When the Wild Wind Blows: The closing song of the album, as is common with Iron Maiden albums, is the true epic of the disc. In the tradition of such songs as Rime of the Ancient Mariner, Hallowed Be Thy Name and Alexander The Great, this track is a true Steve Harris masterpiece, marrying complex (at times overwhelming) composition with narrative lyrics. This time the inspiration for Harris’ penstrokes comes from Raymond Briggs’ graphic novel When the Wind Blows. The song opens with an interestingly delicate guitar melody, which soon gives way to a heavier interpretation of the same melody. The lyrics can get a bit awkward in places, as Harris has always given preference to melody over grammar and proper English when writing. As the song gets going, Harris describes an older couple hearing stories on the news of an impending nuclear attack from a foreign nation. As they begin building a shelter in their backyard and stockpiling supplies for the disaster, the old man wonders if it’s really worth surviving anyways. At about 3:40, the track gets flat out heavy as fuck, in a groovy half-time sense. The ground begins to shake, and the couple retreat into their shelter as a quick guitar solo gives way to a classic Maiden dual-lead melody. More solos follow as the mood builds frantically. Suddenly, a series of stops punctuate the music and yet another short guitar lead comes in (that’s what you get when you have three lead guitarists I suppose). I’m not going to go into every single riff from here on out because there are so many, but let’s just say that this song chugs along like a tank towards the middle. Vocals reenter: the couple is now in the shelter sitting and waiting for something to happen as the ground continues to shake. We are treated to another classic dual-lead as the dust settles after the supposed disaster, but by the end of the song we learn that in fact it was no nuclear holocaust at all. The media has propagandized what was merely an earthquake and their was no weapon used at all. The couple have taken poison, thinking they were either about to die a horrible death or live a short few months in an irradiated dystopia. They offed themselves based on the information of mass media, which merely played up a story to make things sound worse than they are. Social commentary at its finest? Perhaps not, but Steve Harris has written another classic Maiden epic.

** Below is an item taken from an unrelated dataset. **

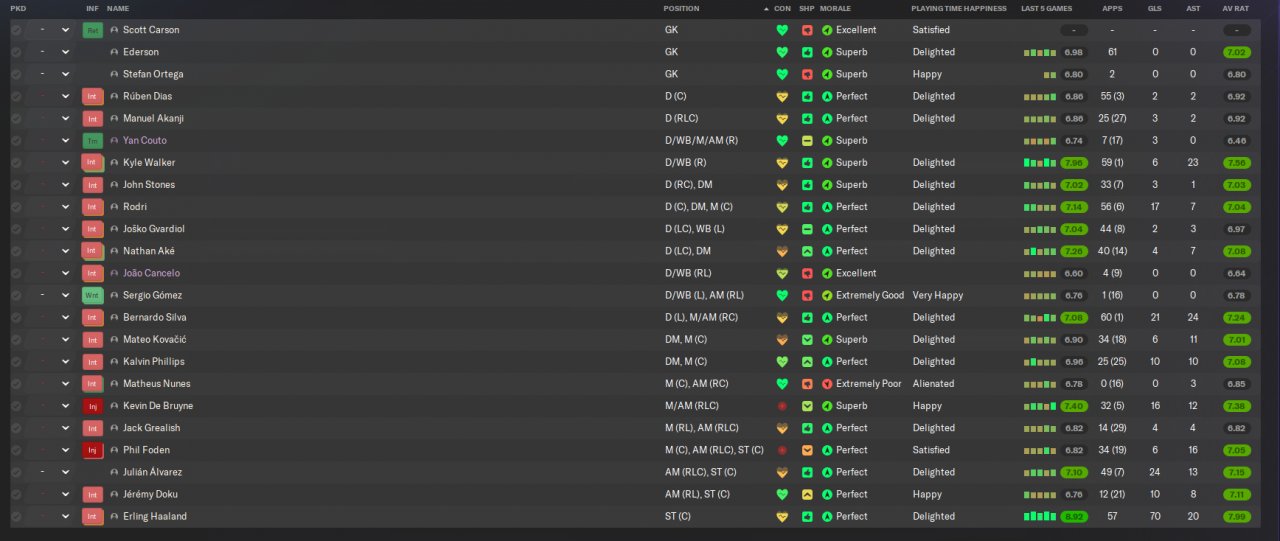Click Ederson's green heart condition icon

point(782,52)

“And when they found them/had their arms wrapped around each other/their tins of poison lying nearby their clothes/the day they both mistook an earthquake for the fallout/just another when the wild wind blows…”

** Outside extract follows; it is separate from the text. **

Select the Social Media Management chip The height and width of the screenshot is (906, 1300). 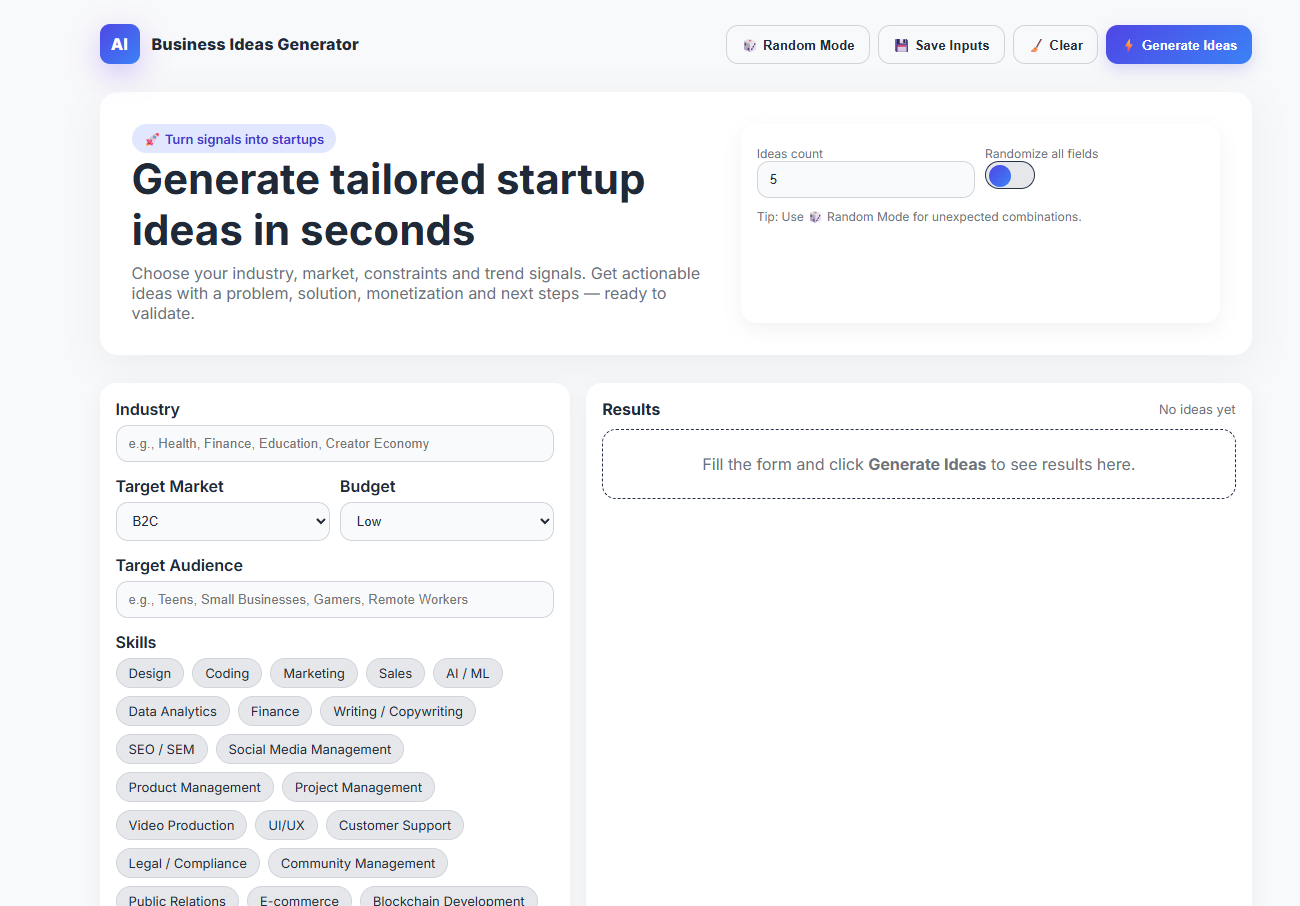coord(309,749)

All in all, The Final Frontier is a great record. There are a couple of clunkers, but as with any good album the gems more than make up for them. My only major issue is the production, which is very compressed and digitized, a far cry from the phenomenal production on 2006’s A Matter of Life and Death. Perhaps next time producer Kevin Shirley will learn his lesson. Despite this, the album is Iron fucking Maiden 100%: no bullshit. Hopefully they'll be around long enough to top this record, but until then you'll have to catch one of their legendary live shows. Keep your eyes pointed to their website (www.ironmaiden.com) as they continue to announce tourdates for 2011 and beyond.